Spring configuration changes from version 22.6.0

Starting with version 22.6.0 the spring cloud configuration settings are moved from bootstrap.properties to application.properties (because of Spring upgrade).

Properties deleted from bootstrap.properties:

spring.cloud.config.failFast=true
spring.cloud.config.uri=${CONFIG_SERVER_URI:http\://localhost\:8888/}
spring.cloud.config.retry.initialInterval=3000
spring.cloud.config.retry.multiplier=1.2
spring.cloud.config.retry.maxInterval=60000
spring.cloud.config.retry.maxAttempts=100
spring.cloud.config.retry.maxAttempts=100

Property added to application.properties:

spring.config.import=configserver:${CONFIG_SERVER_URI:http\://localhost\:8888}?fail-fast=true&max-attempts=100&max-interval=60000&multiplier=1.2&initial-interval=3000

Note that when run as a standalone application, the spring.config.import configuration should be removed or commented out and spring.cloud.config.enabled should be set to false:

#spring.config.import=optional:configserver:${CONFIG_SERVER_URI:http\://localhost\:8888}?fail-fast=true&max-attempts=100&max-interval=60000&multiplier=1.2&initial-interval=3000
spring.cloud.config.enabled=false

Which endpoint to use for inserting structures?

There are four endpoints provided for inserting structures.

/rest-v1/db/additional/upload Structures can be inserted from any non-binary format of chemical files, like sdf, mrv, smiles.

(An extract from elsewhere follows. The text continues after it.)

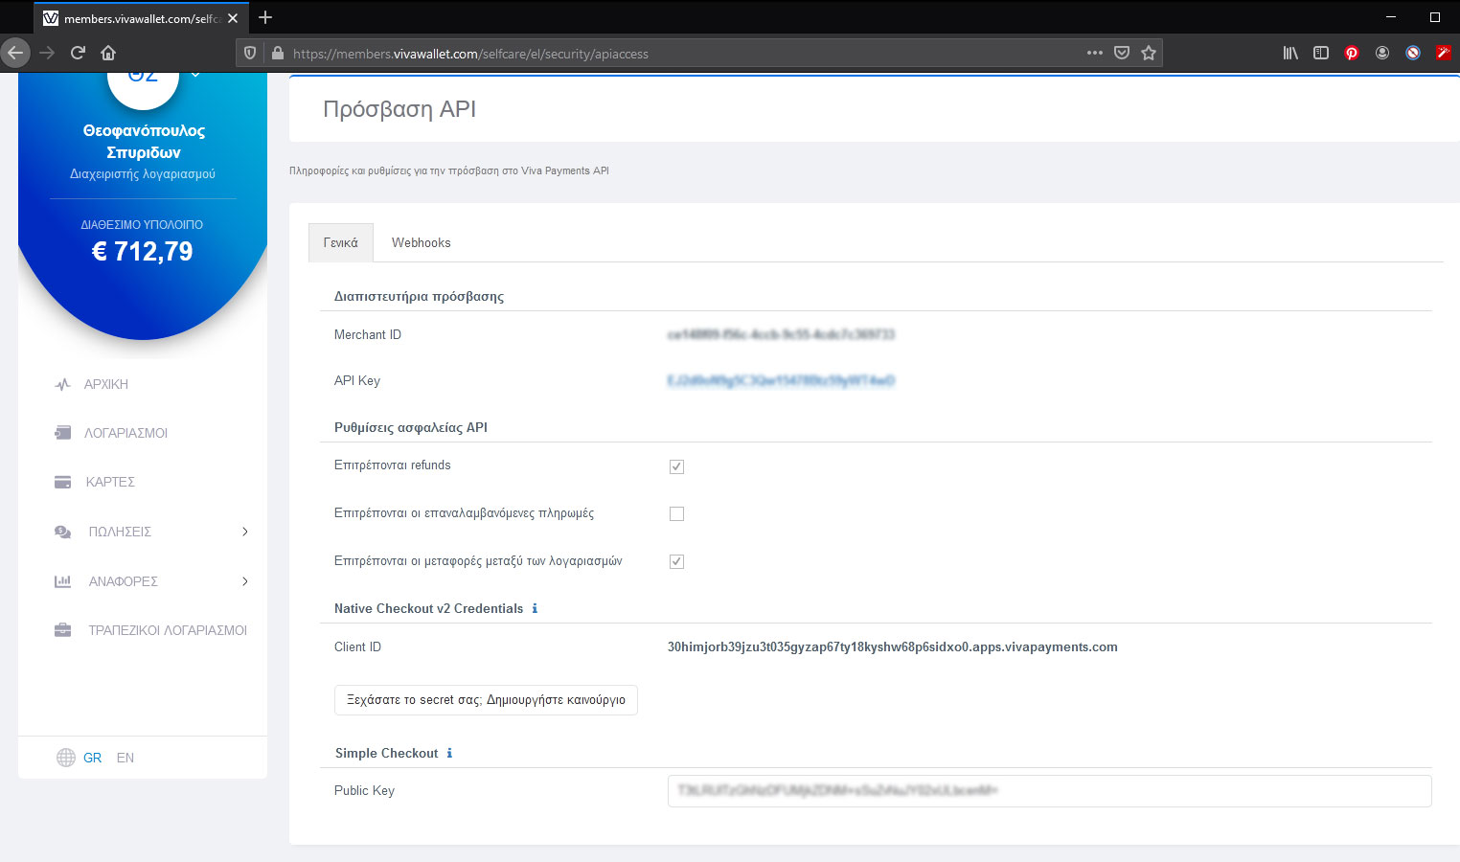This screenshot has height=862, width=1460.
Task: Select the chart icon for ΑΝΑΦΟΡΕΣ
Action: 62,580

Table name must be specified. Input format can be specified, if not specified it will be autorecognised. ID values are taken from the file, if specified in the file to be uploaded, otherwise are autogenerated. The failed and the successful IDs are given back in the response.

/rest-v1/db/additional/{tableName}/batchInsert Structures can be inserted in json format, together with their IDs (optional) and with their additional data (optional). Input format can be specified, if not specified it will be autorecognised. The failed and the successful IDs are given back in the response.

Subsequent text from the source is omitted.